Task to complete:
Reproduce the forum thread below about the ride-share rating system word for word, from its title to its last line.

───── Article ─────

# Ratings System is so flawed!!



## Michael Williams 27519 (Sep 2, 2015)

I'm in the Raleigh area and been driving for months so my overall is fine. Had three rides last night. 1 day moving average rating is 4.5. All three were for uberX rate rides in my uberXL vehicle. No tips. My vehicle is spotless, I was on time and got them where they needed promptly. It's getting time to move on and let these people call Taxi Taxi and pay 40% more. I don't need to be underpaid and under appreciated. 

Sooner or later uber will wake up from having to pay for repeat background checks for employee churn.


----------



## Dontmakemepullauonyou (Oct 13, 2015)

Michael Williams 27519 said:


> I'm in the Raleigh area and been driving for months so my overall is fine. Had three rides last night. 1 day moving average rating is 4.5. All three were for uberX rate rides in my uberXL vehicle. No tips. My vehicle is spotless, I was on time and got them where they needed promptly. It's getting time to move on and let these people call Taxi Taxi and pay 40% more. I don't need to be underpaid and under appreciated.
> 
> Sooner or later uber will wake up from having to pay for repeat background checks for employee churn.


Pax are ungrateful bastards.


----------



## Michael Williams 27519 (Sep 2, 2015)

What the passenger does not realize in the Raleigh area is that their safe driver fee got increased to cover all the extra expenses of the background checks. Some are new drivers but a lot of employee churn to replace drivers fed up with the ratings and poor rates. So I guess in the end, the passenger is losing due to their own ignorance. Ever since the safe driver fee almost doubled in Raleigh the driver ratings from passengers have been much lower.


----------

───── Supplied records ─────

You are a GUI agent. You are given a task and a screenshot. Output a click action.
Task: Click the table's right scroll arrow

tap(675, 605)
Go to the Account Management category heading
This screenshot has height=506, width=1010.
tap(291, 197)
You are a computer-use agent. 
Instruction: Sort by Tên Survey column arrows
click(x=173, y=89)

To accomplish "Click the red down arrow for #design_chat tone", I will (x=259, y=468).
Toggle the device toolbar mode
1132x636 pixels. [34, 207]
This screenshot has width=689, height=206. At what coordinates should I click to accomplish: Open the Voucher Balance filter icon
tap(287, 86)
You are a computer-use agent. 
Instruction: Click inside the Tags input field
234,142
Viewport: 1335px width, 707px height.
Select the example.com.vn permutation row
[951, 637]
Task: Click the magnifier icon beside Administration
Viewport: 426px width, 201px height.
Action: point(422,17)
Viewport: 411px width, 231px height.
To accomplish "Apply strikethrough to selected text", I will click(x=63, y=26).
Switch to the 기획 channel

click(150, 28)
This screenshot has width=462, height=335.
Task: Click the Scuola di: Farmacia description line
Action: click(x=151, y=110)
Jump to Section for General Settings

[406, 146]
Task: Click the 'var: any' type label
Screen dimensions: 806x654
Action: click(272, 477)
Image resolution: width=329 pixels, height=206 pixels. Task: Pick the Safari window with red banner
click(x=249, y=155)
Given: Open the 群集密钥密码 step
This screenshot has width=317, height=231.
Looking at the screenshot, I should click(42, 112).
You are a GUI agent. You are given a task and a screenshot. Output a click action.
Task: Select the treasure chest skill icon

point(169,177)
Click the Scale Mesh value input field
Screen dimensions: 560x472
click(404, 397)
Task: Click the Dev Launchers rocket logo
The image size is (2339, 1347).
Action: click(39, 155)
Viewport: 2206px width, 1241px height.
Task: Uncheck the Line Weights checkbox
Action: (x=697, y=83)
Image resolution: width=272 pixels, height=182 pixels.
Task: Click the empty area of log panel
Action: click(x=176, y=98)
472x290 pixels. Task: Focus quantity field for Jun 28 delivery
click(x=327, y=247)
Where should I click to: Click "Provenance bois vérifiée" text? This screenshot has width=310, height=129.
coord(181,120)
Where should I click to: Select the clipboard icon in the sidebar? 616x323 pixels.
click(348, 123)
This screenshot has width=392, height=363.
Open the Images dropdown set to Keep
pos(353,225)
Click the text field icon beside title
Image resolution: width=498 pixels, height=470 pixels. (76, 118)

─────

Correct result:
# Ratings System is so flawed!!



## Michael Williams 27519 (Sep 2, 2015)

I'm in the Raleigh area and been driving for months so my overall is fine. Had three rides last night. 1 day moving average rating is 4.5. All three were for uberX rate rides in my uberXL vehicle. No tips. My vehicle is spotless, I was on time and got them where they needed promptly. It's getting time to move on and let these people call Taxi Taxi and pay 40% more. I don't need to be underpaid and under appreciated. 

Sooner or later uber will wake up from having to pay for repeat background checks for employee churn.


----------



## Dontmakemepullauonyou (Oct 13, 2015)

Michael Williams 27519 said:


> I'm in the Raleigh area and been driving for months so my overall is fine. Had three rides last night. 1 day moving average rating is 4.5. All three were for uberX rate rides in my uberXL vehicle. No tips. My vehicle is spotless, I was on time and got them where they needed promptly. It's getting time to move on and let these people call Taxi Taxi and pay 40% more. I don't need to be underpaid and under appreciated.
> 
> Sooner or later uber will wake up from having to pay for repeat background checks for employee churn.


Pax are ungrateful bastards.


----------



## Michael Williams 27519 (Sep 2, 2015)

What the passenger does not realize in the Raleigh area is that their safe driver fee got increased to cover all the extra expenses of the background checks. Some are new drivers but a lot of employee churn to replace drivers fed up with the ratings and poor rates. So I guess in the end, the passenger is losing due to their own ignorance. Ever since the safe driver fee almost doubled in Raleigh the driver ratings from passengers have been much lower.


----------